Dataset entries:
- - - -

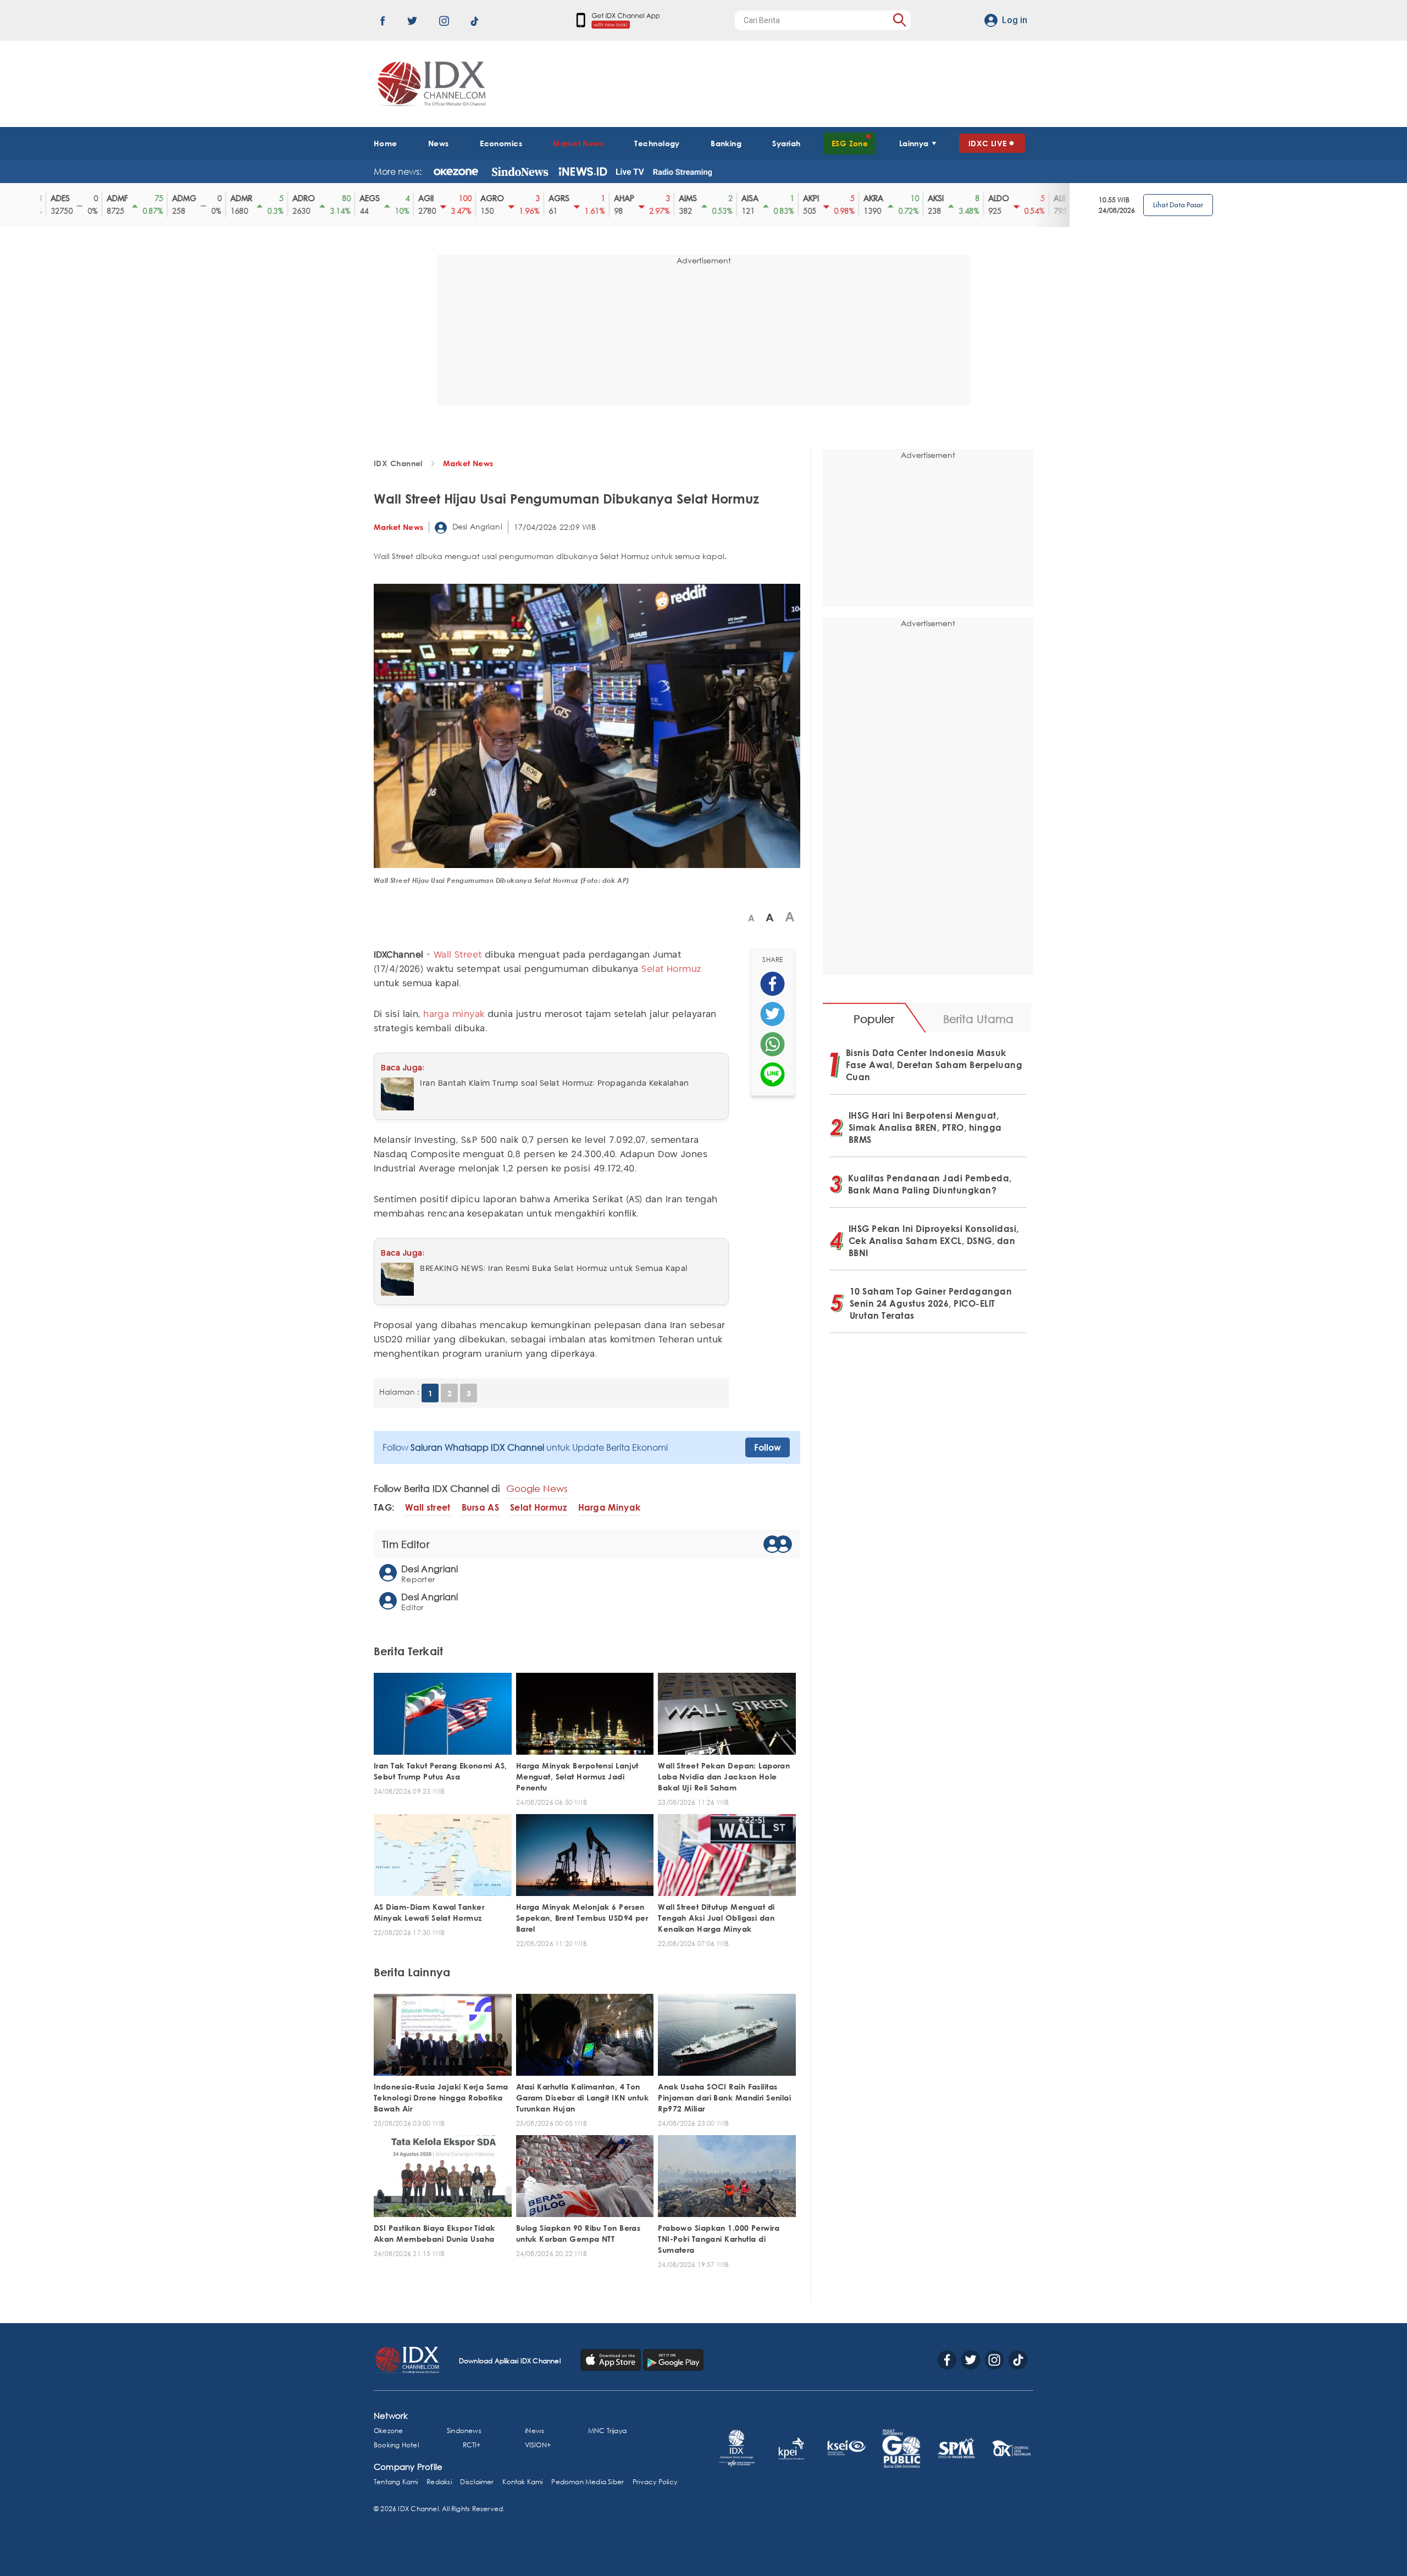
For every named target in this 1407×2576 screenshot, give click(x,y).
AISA (699, 198)
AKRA (823, 198)
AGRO (441, 198)
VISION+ (538, 2445)
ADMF (66, 198)
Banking (726, 143)
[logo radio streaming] (682, 172)
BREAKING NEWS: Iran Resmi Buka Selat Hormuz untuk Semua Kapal (554, 1269)
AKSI (885, 198)
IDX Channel (398, 463)
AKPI (760, 198)
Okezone (388, 2430)
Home (385, 143)
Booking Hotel (396, 2445)
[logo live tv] (630, 171)
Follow (767, 1447)
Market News (578, 143)
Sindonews (464, 2430)
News (438, 143)
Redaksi (438, 2482)
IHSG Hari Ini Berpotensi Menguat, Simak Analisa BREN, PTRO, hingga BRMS (925, 1127)
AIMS (637, 198)
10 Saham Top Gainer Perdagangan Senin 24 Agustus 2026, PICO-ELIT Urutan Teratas (931, 1303)
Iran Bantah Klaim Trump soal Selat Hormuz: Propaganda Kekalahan (554, 1083)
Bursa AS (480, 1507)
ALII (1009, 198)
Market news (468, 463)
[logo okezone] (455, 171)
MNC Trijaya (607, 2430)
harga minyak (453, 1014)
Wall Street (458, 955)
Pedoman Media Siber (587, 2482)
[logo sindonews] (520, 171)
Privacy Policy (655, 2482)
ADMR (191, 198)
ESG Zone (850, 143)
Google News (537, 1488)
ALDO (948, 198)
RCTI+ (472, 2445)
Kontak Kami (522, 2482)
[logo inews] (582, 171)
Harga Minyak (609, 1507)
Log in (1014, 20)
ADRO (253, 198)
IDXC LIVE (987, 143)
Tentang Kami (396, 2482)
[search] (899, 20)
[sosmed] (772, 984)
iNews (534, 2430)
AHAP (573, 198)
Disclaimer (477, 2482)
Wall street (427, 1507)
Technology (656, 143)
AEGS (319, 198)
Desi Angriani (476, 526)
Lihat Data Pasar (1178, 205)
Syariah (786, 143)
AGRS (508, 198)
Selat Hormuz (671, 969)
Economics (501, 143)
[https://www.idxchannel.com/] (430, 83)
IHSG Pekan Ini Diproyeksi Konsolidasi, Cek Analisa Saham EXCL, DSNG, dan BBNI (934, 1240)
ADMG (133, 198)
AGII (375, 198)
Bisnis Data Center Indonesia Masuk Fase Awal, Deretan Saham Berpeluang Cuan (934, 1064)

- - - -

## TASK PROMPT
Could you output the lines above exactly, with no pictures included?

## SOLUTION TO THE PROBLEM
For every named target in this 1407×2576 screenshot, give click(x,y).
AISA (699, 198)
AKRA (823, 198)
AGRO (441, 198)
VISION+ (538, 2445)
ADMF (66, 198)
Banking (726, 143)
[logo radio streaming] (682, 172)
BREAKING NEWS: Iran Resmi Buka Selat Hormuz untuk Semua Kapal (554, 1269)
AKSI (885, 198)
IDX Channel (398, 463)
AKPI (760, 198)
Okezone (388, 2430)
Home (385, 143)
Booking Hotel (396, 2445)
[logo live tv] (630, 171)
Follow (767, 1447)
Market News (578, 143)
Sindonews (464, 2430)
News (438, 143)
Redaksi (438, 2482)
IHSG Hari Ini Berpotensi Menguat, Simak Analisa BREN, PTRO, hingga BRMS (925, 1127)
AIMS (637, 198)
10 Saham Top Gainer Perdagangan Senin 24 Agustus 2026, PICO-ELIT Urutan Teratas (931, 1303)
Iran Bantah Klaim Trump soal Selat Hormuz: Propaganda Kekalahan (554, 1083)
Bursa AS (480, 1507)
ALII (1009, 198)
Market news (468, 463)
[logo okezone] (455, 171)
MNC Trijaya (607, 2430)
harga minyak (453, 1014)
Wall Street (458, 955)
Pedoman Media Siber (587, 2482)
[logo sindonews] (520, 171)
Privacy Policy (655, 2482)
ADMR (191, 198)
ESG Zone (850, 143)
Google News (537, 1488)
ALDO (948, 198)
RCTI+ (472, 2445)
Kontak Kami (522, 2482)
[logo inews] (582, 171)
Harga Minyak (609, 1507)
Log in (1014, 20)
ADRO (253, 198)
IDXC LIVE (987, 143)
Tentang Kami (396, 2482)
[search] (899, 20)
[sosmed] (772, 984)
iNews (534, 2430)
AHAP (573, 198)
Disclaimer (477, 2482)
Wall street (427, 1507)
Technology (656, 143)
AEGS (319, 198)
Desi Angriani (476, 526)
Lihat Data Pasar (1178, 205)
Syariah (786, 143)
AGRS (508, 198)
Selat Hormuz (671, 969)
Economics (501, 143)
[https://www.idxchannel.com/] (430, 83)
IHSG Pekan Ini Diproyeksi Konsolidasi, Cek Analisa Saham EXCL, DSNG, dan BBNI (934, 1240)
ADMG (133, 198)
AGII (375, 198)
Bisnis Data Center Indonesia Masuk Fase Awal, Deretan Saham Berpeluang Cuan (934, 1064)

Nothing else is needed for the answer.